* [TEXTAUSZUG]:
+++++

Rechtsextreme Anschläge in Berlin: Die „Kassandros“-Serie

Viel spricht dafür, dass drei antisemitische und queerfeindliche Brandanschläge auf das Konto eines Täters gehen. Doch die Serie ist noch größer.

Ein Schild gegen Rassismus ist übermalt mit einer fremdenfeindlichen Parole

Rassistische Parole auf einem Schild an einem Kindergarten Foto: Register Treptow-Köpenick

BERLIN taz | Seit Anfang Januar kommt es in Berlin immer wieder zu rassistischen, antisemitischen und antifeministischen beziehungsweise homophoben Taten, die alle auf denselben Täter – oder dieselbe Tätergruppe – hinweisen. Wie bei dem Brandanschlag am vergangenen Samstag auf die Bücherboxx am Gleis 17 im Grunewald, das an die Deportation von Jü­d:in­nen erinnert, finden sich an den Tatorten Zettel oder Schmierereien ähnlichen Musters mit antisemitischen Vernichtungsfantasien und Geraune von einem Tag X.

Sie alle tragen dieselbe Unterschrift: „Kassandros“, teilweise mit dem Zusatz „Berolinensis“. Nach Recherchen der taz gibt es berlinweit bereits mindestens acht, womöglich sogar mehr Taten, die mutmaßlich zu der Serie gehören.

+++++

* [BEREITGESTELLTE DATEN]:
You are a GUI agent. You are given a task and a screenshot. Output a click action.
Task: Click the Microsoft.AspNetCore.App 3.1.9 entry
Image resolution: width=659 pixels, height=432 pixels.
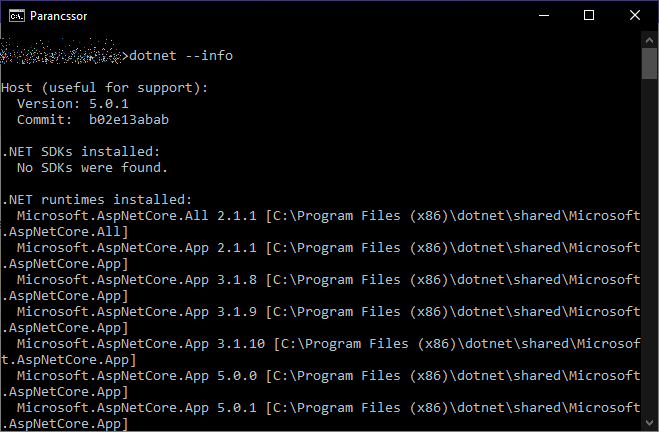tap(136, 312)
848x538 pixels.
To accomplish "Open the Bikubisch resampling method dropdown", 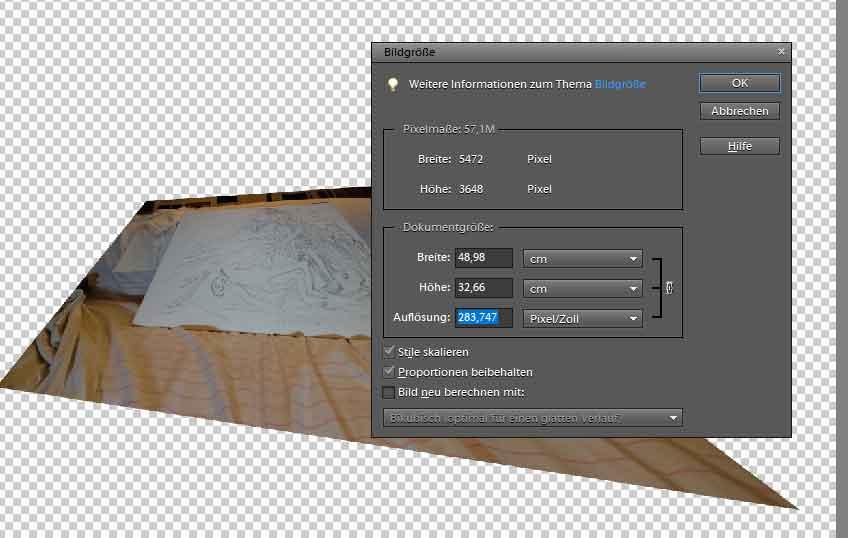I will point(532,417).
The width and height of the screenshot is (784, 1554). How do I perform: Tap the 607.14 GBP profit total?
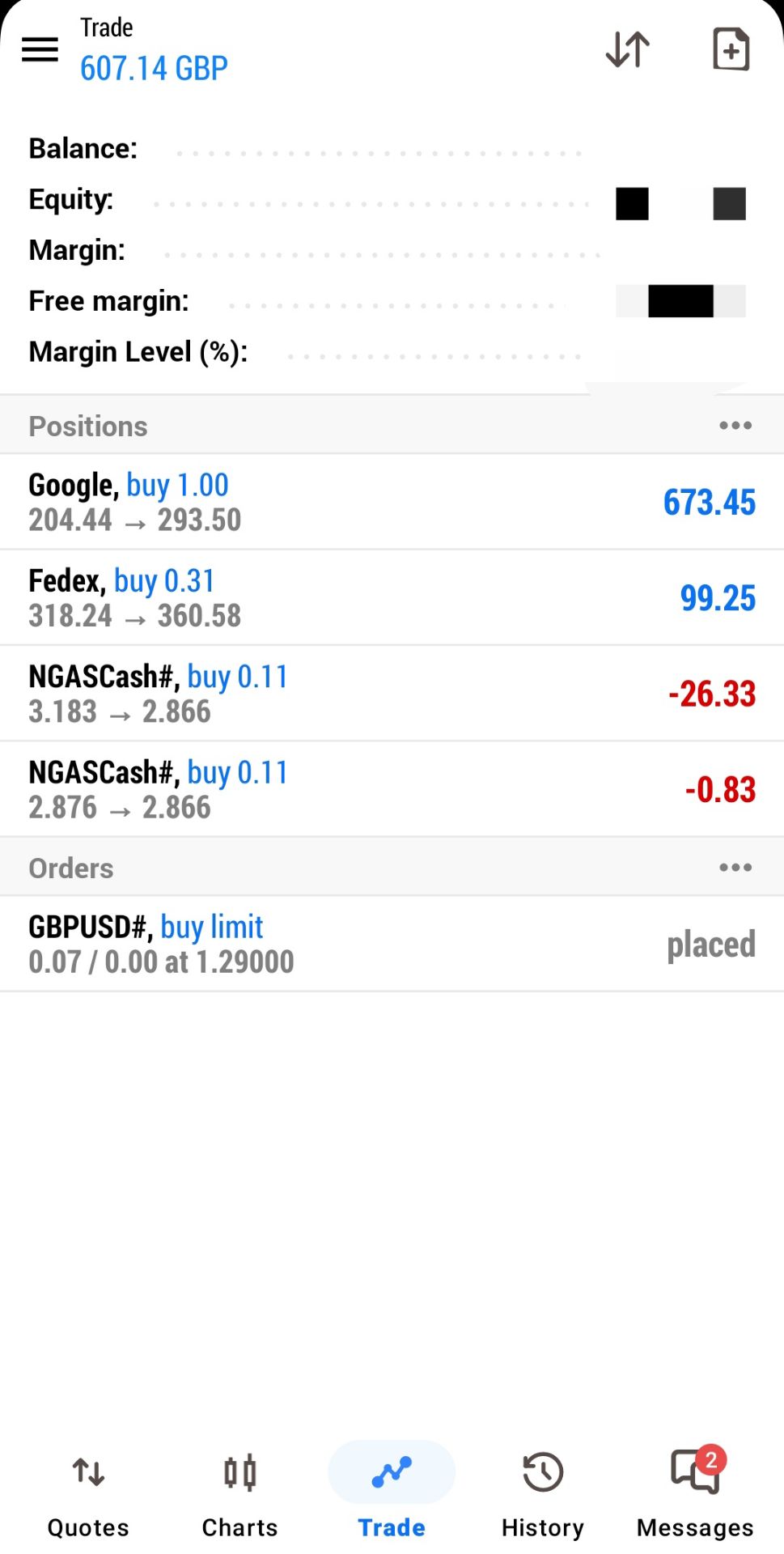pos(154,69)
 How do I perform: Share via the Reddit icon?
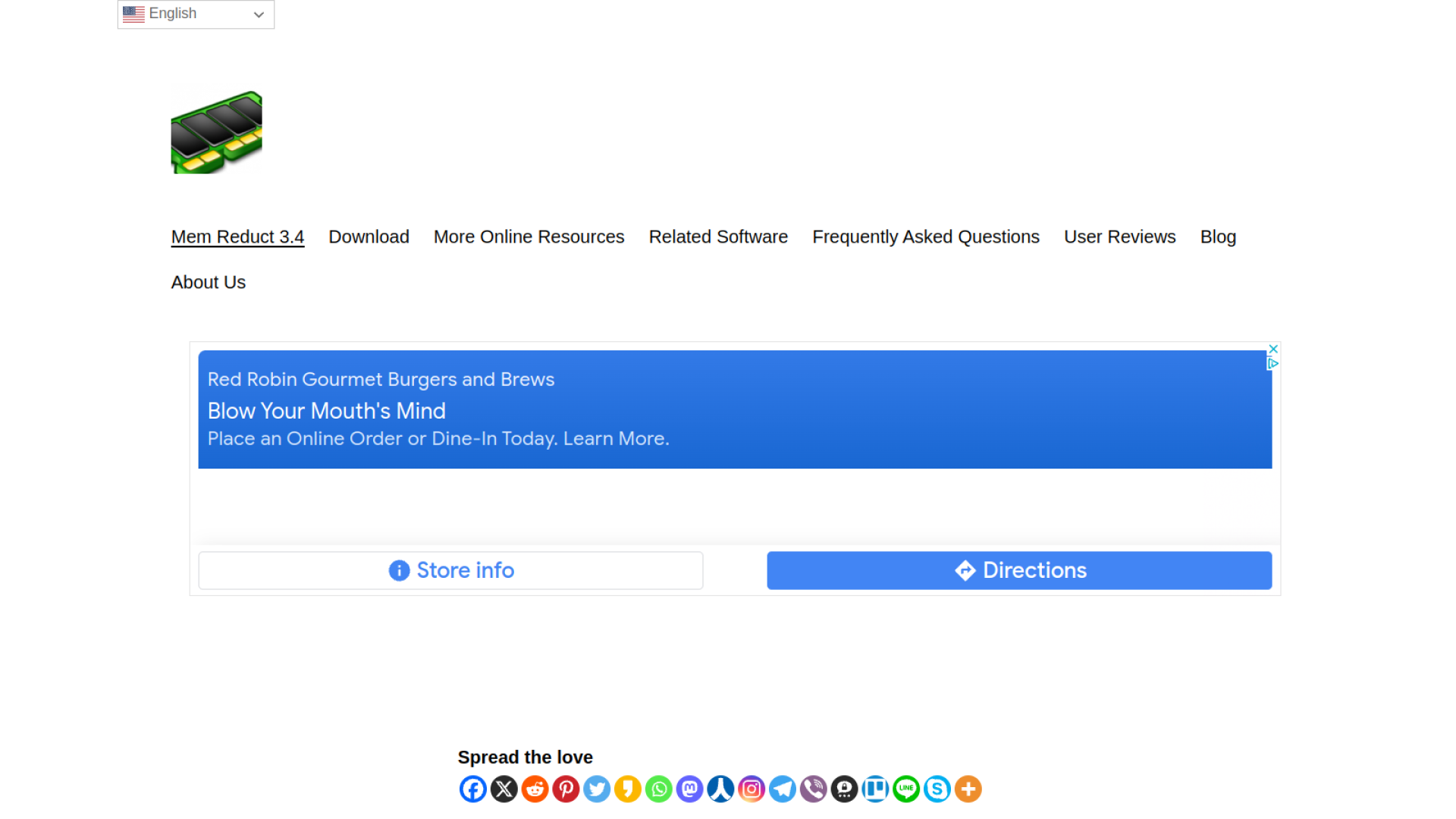[535, 789]
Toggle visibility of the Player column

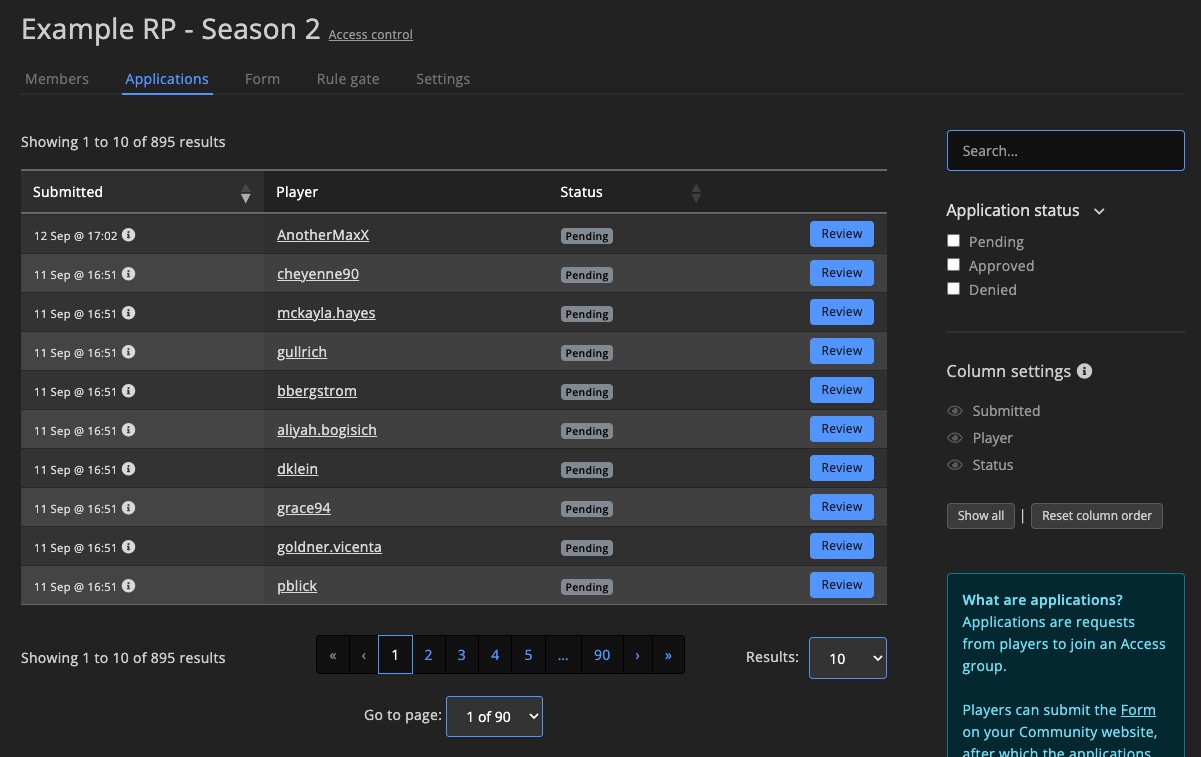point(955,438)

+++++

* [AUFGABEN]:
1. Beantworte die folgenden Fragen zum Artikel über die „Kassandros“-Serie:
(a) Seit wann kommt es in Berlin laut Artikel immer wieder zu diesen Taten?
(b) Welches Ziel hatte der Brandanschlag am vergangenen Samstag?
(c) Mit welcher Unterschrift sind die Zettel und Schmierereien versehen?
2. Gib bitte aus dem Artikel über die „Kassandros“-Serie alles von „BERLIN taz |“ bis hinunter zu „der Serie gehören.“ wortgetreu wieder.

* [ANTWORTEN JE AUFGABE]:
1.
(a) Seit Anfang Januar.
(b) Die Bücherboxx am Gleis 17 im Grunewald.
(c) Mit „Kassandros“, teilweise mit dem Zusatz „Berolinensis“.

2.
BERLIN taz | Seit Anfang Januar kommt es in Berlin immer wieder zu rassistischen, antisemitischen und antifeministischen beziehungsweise homophoben Taten, die alle auf denselben Täter – oder dieselbe Tätergruppe – hinweisen. Wie bei dem Brandanschlag am vergangenen Samstag auf die Bücherboxx am Gleis 17 im Grunewald, das an die Deportation von Jü­d:in­nen erinnert, finden sich an den Tatorten Zettel oder Schmierereien ähnlichen Musters mit antisemitischen Vernichtungsfantasien und Geraune von einem Tag X.

Sie alle tragen dieselbe Unterschrift: „Kassandros“, teilweise mit dem Zusatz „Berolinensis“. Nach Recherchen der taz gibt es berlinweit bereits mindestens acht, womöglich sogar mehr Taten, die mutmaßlich zu der Serie gehören.